• **Task prompt**
Could you update the rows below by replacing "Find the location of" with "Determine the position of" throughout and leaving everything else unchanged?

[Records for the exercise]

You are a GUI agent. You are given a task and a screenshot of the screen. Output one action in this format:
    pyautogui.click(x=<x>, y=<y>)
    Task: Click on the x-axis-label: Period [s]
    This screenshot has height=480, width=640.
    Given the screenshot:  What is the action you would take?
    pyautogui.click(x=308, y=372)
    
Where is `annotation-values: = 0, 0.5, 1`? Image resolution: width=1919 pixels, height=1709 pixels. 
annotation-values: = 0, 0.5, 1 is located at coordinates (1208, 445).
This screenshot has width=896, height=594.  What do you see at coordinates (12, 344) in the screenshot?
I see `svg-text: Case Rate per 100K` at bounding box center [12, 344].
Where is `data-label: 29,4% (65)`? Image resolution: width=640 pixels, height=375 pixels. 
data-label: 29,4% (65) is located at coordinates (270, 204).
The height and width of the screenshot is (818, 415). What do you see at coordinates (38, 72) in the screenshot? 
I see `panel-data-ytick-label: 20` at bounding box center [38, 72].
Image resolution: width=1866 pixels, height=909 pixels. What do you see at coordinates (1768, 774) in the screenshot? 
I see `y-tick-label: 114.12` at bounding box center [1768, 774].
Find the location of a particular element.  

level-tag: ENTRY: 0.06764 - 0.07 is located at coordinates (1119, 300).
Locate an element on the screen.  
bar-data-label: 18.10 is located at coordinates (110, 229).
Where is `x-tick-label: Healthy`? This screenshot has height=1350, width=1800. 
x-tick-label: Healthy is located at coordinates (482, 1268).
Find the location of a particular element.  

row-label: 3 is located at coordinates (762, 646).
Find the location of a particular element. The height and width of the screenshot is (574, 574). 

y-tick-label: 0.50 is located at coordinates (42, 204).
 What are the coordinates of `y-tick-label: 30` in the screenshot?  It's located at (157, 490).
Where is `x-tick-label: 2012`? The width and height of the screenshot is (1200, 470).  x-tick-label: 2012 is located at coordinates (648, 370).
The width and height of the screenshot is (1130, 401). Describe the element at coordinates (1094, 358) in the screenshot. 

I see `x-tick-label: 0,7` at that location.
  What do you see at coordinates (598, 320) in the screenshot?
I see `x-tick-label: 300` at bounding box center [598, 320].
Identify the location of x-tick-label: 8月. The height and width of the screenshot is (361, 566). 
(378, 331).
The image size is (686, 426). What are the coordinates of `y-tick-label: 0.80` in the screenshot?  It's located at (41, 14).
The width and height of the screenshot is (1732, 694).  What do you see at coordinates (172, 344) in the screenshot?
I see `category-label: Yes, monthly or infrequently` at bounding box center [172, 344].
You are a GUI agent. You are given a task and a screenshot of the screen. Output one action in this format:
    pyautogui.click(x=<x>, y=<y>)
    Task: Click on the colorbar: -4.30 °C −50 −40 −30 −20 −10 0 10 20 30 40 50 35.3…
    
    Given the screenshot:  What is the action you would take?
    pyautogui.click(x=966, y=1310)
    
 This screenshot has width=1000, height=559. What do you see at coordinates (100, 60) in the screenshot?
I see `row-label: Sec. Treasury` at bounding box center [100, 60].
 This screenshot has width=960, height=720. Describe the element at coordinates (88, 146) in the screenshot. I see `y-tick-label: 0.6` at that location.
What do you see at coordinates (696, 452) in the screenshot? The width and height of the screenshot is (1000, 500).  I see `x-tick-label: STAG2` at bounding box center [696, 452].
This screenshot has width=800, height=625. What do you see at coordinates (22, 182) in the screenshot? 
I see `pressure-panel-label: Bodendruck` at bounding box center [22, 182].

[/Records for the exercise]

• **Problem solution**
You are a GUI agent. You are given a task and a screenshot of the screen. Output one action in this format:
    pyautogui.click(x=<x>, y=<y>)
    Task: Click on the x-axis-label: Period [s]
    This screenshot has height=480, width=640.
    Given the screenshot:  What is the action you would take?
    pyautogui.click(x=308, y=372)
    
Where is `annotation-values: = 0, 0.5, 1`? Image resolution: width=1919 pixels, height=1709 pixels. 
annotation-values: = 0, 0.5, 1 is located at coordinates (1208, 445).
This screenshot has width=896, height=594.  What do you see at coordinates (12, 344) in the screenshot?
I see `svg-text: Case Rate per 100K` at bounding box center [12, 344].
Where is `data-label: 29,4% (65)`? Image resolution: width=640 pixels, height=375 pixels. 
data-label: 29,4% (65) is located at coordinates (270, 204).
The height and width of the screenshot is (818, 415). What do you see at coordinates (38, 72) in the screenshot? 
I see `panel-data-ytick-label: 20` at bounding box center [38, 72].
Image resolution: width=1866 pixels, height=909 pixels. What do you see at coordinates (1768, 774) in the screenshot? 
I see `y-tick-label: 114.12` at bounding box center [1768, 774].
Determine the position of a particular element.  

level-tag: ENTRY: 0.06764 - 0.07 is located at coordinates (1119, 300).
Locate an element on the screen.  
bar-data-label: 18.10 is located at coordinates (110, 229).
Where is `x-tick-label: Healthy`? This screenshot has height=1350, width=1800. 
x-tick-label: Healthy is located at coordinates (482, 1268).
Determine the position of a particular element.  

row-label: 3 is located at coordinates (762, 646).
Determine the position of a particular element. The height and width of the screenshot is (574, 574). 

y-tick-label: 0.50 is located at coordinates (42, 204).
 What are the coordinates of `y-tick-label: 30` in the screenshot?  It's located at (157, 490).
Where is `x-tick-label: 2012`? The width and height of the screenshot is (1200, 470).  x-tick-label: 2012 is located at coordinates (648, 370).
The width and height of the screenshot is (1130, 401). Describe the element at coordinates (1094, 358) in the screenshot. 

I see `x-tick-label: 0,7` at that location.
  What do you see at coordinates (598, 320) in the screenshot?
I see `x-tick-label: 300` at bounding box center [598, 320].
Identify the location of x-tick-label: 8月. The height and width of the screenshot is (361, 566). 
(378, 331).
The image size is (686, 426). What are the coordinates of `y-tick-label: 0.80` in the screenshot?  It's located at (41, 14).
The width and height of the screenshot is (1732, 694).  What do you see at coordinates (172, 344) in the screenshot?
I see `category-label: Yes, monthly or infrequently` at bounding box center [172, 344].
You are a GUI agent. You are given a task and a screenshot of the screen. Output one action in this format:
    pyautogui.click(x=<x>, y=<y>)
    Task: Click on the colorbar: -4.30 °C −50 −40 −30 −20 −10 0 10 20 30 40 50 35.3…
    
    Given the screenshot:  What is the action you would take?
    pyautogui.click(x=966, y=1310)
    
 This screenshot has width=1000, height=559. What do you see at coordinates (100, 60) in the screenshot?
I see `row-label: Sec. Treasury` at bounding box center [100, 60].
 This screenshot has width=960, height=720. Describe the element at coordinates (88, 146) in the screenshot. I see `y-tick-label: 0.6` at that location.
What do you see at coordinates (696, 452) in the screenshot? The width and height of the screenshot is (1000, 500).  I see `x-tick-label: STAG2` at bounding box center [696, 452].
This screenshot has width=800, height=625. What do you see at coordinates (22, 182) in the screenshot? 
I see `pressure-panel-label: Bodendruck` at bounding box center [22, 182].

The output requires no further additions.